After 2018, Mr. Heintzman will no longer serve as an executive officer of the Company, but instead will hold the position of Chairman of the Board of Directors. Under the Transition Agreement, he has agreed to make himself available, on average, one day per week, in addition to the time he must devote to planning, preparing for and participating in Board and Board committee meetings. In exchange for this anticipated additional effort, Mr. Heintzman will be paid an additional Board fee of $200,000 per year in 2019 and 2020, in addition to the normal Board retainer, equity awards and meeting fees payable to members of the Company’s Board of Directors generally.
The Transition Agreement also details how Mr. Heintzman’s change in roles impacts his rights under various equity awards and benefit plans and agreements with the Company. In general, these equity awards already provide that service-based vesting and the period for exercise of stock appreciation rights will continue, and that payment will be made in stock at the end of designated performance cycles based on the extent to which Company financial metrics are achieved for performance stock units, as long as the holder of the award continues in service as either a Board member or an executive.

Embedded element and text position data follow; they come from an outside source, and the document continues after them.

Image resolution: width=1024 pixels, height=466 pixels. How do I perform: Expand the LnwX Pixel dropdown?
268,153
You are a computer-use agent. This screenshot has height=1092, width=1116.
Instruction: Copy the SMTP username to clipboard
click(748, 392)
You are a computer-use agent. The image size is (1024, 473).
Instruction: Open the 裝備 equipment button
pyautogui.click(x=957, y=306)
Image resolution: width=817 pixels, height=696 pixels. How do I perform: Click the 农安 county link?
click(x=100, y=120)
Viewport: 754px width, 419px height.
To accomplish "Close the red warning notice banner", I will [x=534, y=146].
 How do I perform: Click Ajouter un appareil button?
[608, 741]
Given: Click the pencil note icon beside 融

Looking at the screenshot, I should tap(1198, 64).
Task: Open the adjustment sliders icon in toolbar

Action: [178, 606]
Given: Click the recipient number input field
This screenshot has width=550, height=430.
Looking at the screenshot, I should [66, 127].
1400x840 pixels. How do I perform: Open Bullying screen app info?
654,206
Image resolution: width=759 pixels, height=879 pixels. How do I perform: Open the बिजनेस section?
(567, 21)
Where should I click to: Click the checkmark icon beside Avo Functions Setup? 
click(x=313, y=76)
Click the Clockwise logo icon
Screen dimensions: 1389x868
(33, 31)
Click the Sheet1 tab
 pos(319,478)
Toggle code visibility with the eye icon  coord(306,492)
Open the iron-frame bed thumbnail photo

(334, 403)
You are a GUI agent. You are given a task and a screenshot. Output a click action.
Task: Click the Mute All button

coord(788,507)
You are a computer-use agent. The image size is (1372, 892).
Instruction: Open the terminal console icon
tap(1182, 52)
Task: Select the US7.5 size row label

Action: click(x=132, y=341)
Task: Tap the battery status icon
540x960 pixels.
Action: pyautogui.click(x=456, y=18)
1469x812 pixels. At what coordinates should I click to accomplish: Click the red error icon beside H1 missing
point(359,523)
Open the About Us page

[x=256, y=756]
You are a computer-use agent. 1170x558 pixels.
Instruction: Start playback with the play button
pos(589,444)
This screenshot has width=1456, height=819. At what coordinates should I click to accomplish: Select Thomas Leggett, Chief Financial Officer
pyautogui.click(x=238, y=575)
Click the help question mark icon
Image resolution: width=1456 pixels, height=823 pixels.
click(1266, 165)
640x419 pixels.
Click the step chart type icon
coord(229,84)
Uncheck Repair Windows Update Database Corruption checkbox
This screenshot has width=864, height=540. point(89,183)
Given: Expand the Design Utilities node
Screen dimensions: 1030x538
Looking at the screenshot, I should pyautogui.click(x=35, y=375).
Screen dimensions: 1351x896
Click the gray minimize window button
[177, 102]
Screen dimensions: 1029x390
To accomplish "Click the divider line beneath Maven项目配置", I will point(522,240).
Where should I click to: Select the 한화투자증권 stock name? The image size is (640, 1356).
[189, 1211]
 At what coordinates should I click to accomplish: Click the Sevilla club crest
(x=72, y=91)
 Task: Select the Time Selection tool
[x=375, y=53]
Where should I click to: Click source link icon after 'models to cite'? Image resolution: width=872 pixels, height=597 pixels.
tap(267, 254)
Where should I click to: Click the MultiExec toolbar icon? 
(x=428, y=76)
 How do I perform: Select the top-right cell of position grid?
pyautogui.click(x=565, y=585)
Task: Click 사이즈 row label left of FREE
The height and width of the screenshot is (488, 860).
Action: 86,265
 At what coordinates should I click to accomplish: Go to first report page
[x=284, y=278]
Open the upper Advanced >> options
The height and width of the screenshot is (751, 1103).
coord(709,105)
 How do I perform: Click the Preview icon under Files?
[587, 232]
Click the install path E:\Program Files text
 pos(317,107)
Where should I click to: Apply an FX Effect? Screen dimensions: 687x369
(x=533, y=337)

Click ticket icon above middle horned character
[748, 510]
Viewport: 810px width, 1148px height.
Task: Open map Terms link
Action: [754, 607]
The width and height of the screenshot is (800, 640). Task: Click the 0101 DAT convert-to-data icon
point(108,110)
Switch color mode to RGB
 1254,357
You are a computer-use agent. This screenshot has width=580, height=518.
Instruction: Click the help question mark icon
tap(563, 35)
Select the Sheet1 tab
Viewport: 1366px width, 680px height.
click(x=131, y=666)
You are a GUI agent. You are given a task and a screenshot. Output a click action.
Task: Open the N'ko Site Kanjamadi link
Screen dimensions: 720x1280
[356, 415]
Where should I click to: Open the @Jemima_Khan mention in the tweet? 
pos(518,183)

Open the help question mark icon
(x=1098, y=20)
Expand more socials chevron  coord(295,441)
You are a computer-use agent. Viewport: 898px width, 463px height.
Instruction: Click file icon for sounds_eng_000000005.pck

Mr. Heintzman’s Change in Control Severance Agreement will be terminated effective December 31, 2018 when he retires.
The foregoing is only a summary of certain terms of the Transition Agreement, which is qualified in its entirety by Exhibit 10.1, incorporated by reference herein.
Poindexter Amended and Restated Change in Control Severance Agreement
On May 29, 2018, the Company entered into an Amended and Restated Change in Control Severance Agreement with Mr. Poindexter (the “Change in Control Agreement”), which will be effective on October 1, 2018 when he assumes the office of President of the Company.
The Change in Control Agreement is amended to be essentially identical to the ones now in effect for other named executive officers of the Company. The change increases the severance Mr. Poindexter will be paid if the agreement’s conditions are met from two to three times his base salary and historical bonus and extends the period in which he can remain enrolled in the company’s health plan to three years as well. The Change in Control Agreement also adds an 18-month noncompetition covenant and extends from 12 months to 18 months a restriction on Mr. Poindexter’s ability to solicit customers or employees of the Bank, after any separation from service. Severance is payable under this agreement only if Mr. Poindexter’s employment is terminated either by the Bank for a reason other than cause, or by him for “good reason” within a fixed period after a change in control occurs, and only if he timely signs a release of claims. “Good reason” is modified in the Change in Control Agreement to correlate with changes in Mr. Poindexter’s new duties as the Company’s President.
The foregoing is only a summary of certain terms of the Change in Control Agreement, which is qualified in its entirety by Exhibit 10.2, incorporated by reference herein.
On May 29, 2018, the Company issued a press release announcing Mr. Heintzman’s upcoming retirement and the Company’s appointment of Messrs. Hillebrand and Poindexter to their new positions. A copy of the press release is attached as Exhibit 99.1 to this Current Report on Form 8-K.
Pursuant to the requirements of the Securities Exchange Act of 1934, the Registrant has duly caused this report to be signed on its behalf by the undersigned thereunto duly authorized.